Mit dem nach Graham Green benannten Ordinary Corrupt Human Love veröffentlichen DEAFHEAVEN ihre vierte Wundertüte, bei der selbst die vertrauteste Hörerschaft im Vorfeld nicht sicher sein kann, was denn wohl drinstecken wird. Die Band aus San Francisco sprengt mittlerweile alle Genrekonventionen und etabliert von Album zu Album ihren ganz eigenen Stil. Aus Black Metal, Postrock und Shoegaze kreieren sie einen Sound, der sich allein der Kunst und großer Emotionen verpflichtet fühlt.

DEAFHEAVEN – Ordinary Corrupt Human Love

Schwelgerisch, ja fast schon verträumt steigen sie mit „You Without End“ ein, das von ausladenden Pianoklängen und zart gezupften Gitarren untermalt wird. Dazu gibt es von Nadia Kury gesprochene Zeilen aus einer Kurzgeschichte des Autors Tom McElravey. Das folgende „Honeycomb“ führt dann so langsam zum „klassischen“ DEAFHEAVEN-Sound über. Das fauchige Gekeife von Frontmann George Clarke übernimmt das Zepter und auch der eine oder andere Blastbeat wird vom Stapel gelassen. Dies alles jedoch bei einer nicht minder melodiösen Gesamtausrichtung. „Honeycomb“ ist eines von vier Stücken, das die 10-Minutengrenze sprengt, und sich dementsprechend Zeit für einen abwechslungsreichen Strukturaufbau nimmt.

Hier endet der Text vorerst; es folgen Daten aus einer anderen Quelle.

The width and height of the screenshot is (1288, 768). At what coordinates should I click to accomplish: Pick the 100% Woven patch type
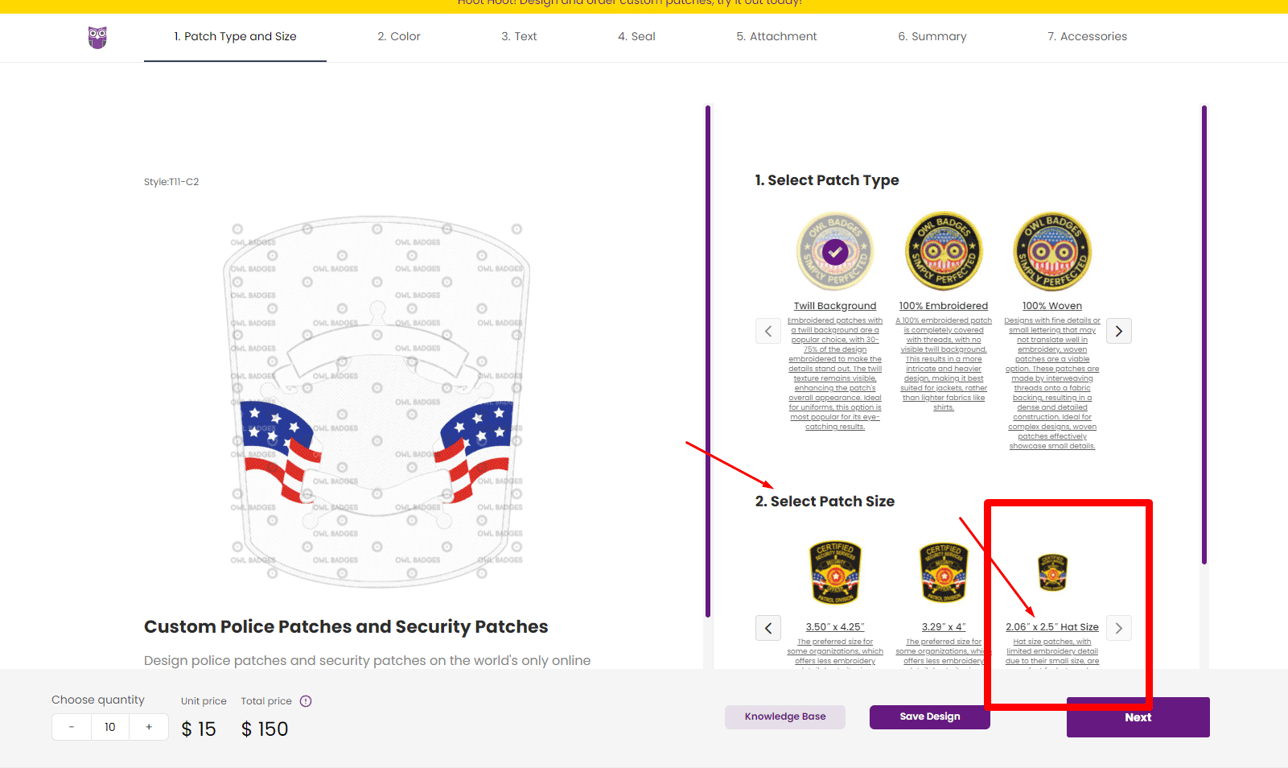pos(1051,252)
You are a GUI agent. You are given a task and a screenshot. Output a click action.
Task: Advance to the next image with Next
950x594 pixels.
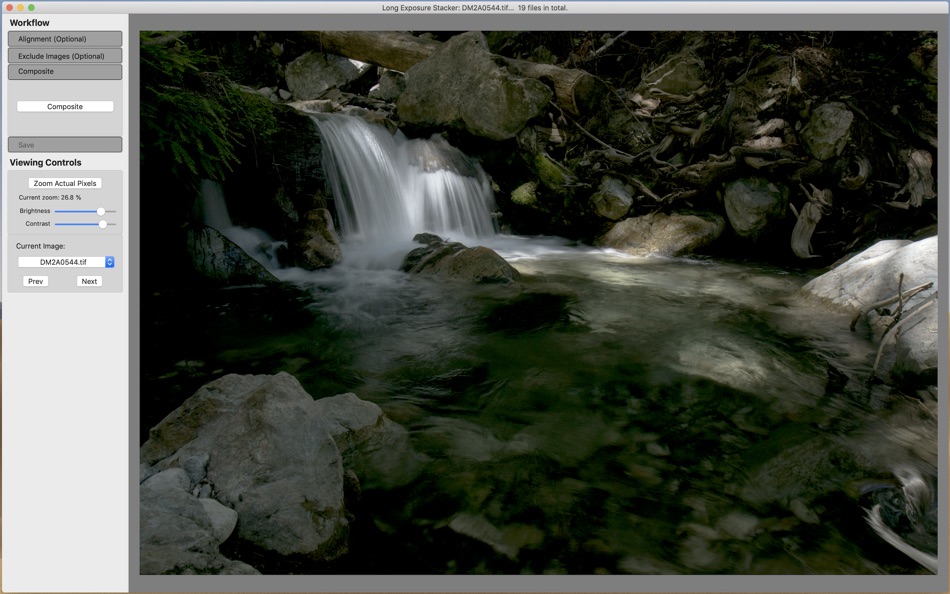coord(88,280)
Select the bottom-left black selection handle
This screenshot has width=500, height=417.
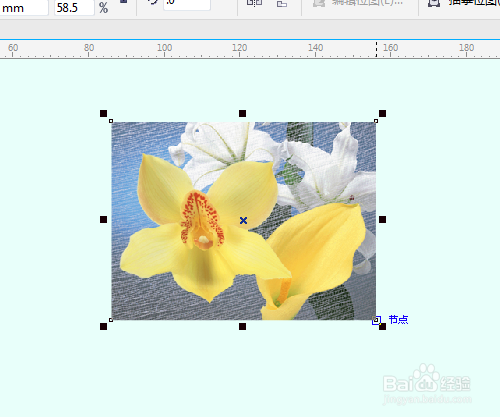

Ganz ähnlich sieht es bei „Canary Yellow“ aus, das musikalisch phasenweise an die großen Postrocker von MOGWAI erinnert. Hier verbinden DEAFHEAVEN all ihre Qualitäten, die sie mittlerweile auszeichnen: große Epik, flirrende Sounds und mitreißende Melodien. Etwas Zeit zum Durchatmen gibt das sphärische „Near“, das gänzlich entrückt vor sich hin schwebt. „Glint“ und das abschließende „Worthless Animal“ sind erneut diese übergroßen DEAFHEAVEN-Dramen, die mit jedem Ton und Sekunde an unmittelbarer Vehemenz gewinnen. Ein besonderes Schmankerl ist sicherlich „Night People“, das kürzeste Stück auf Ordinary Corrupt Human Love. Chelsea Wolfe und ihr Kollege Ben Chisolm verleihen ihre Stimmen dieser düster-romantischen Piano-Ballade, die so untypisch für DEAFHEAVEN ist, und dennoch genau so auf diesem Album vertreten sein muss.

Befreit von allen Genregrenzen und Szene-Regularien befinden sich DEAFHEAVEN in ihrem eigenen musikalischen Universum, das nach Perfektion in Wort und Klang strebt. Ordinary Corrupt Human Love ist das erhofft komplexe und eindringliche Werk geworden, auf das man nach Sunbather und New Bermuda hoffen durfte.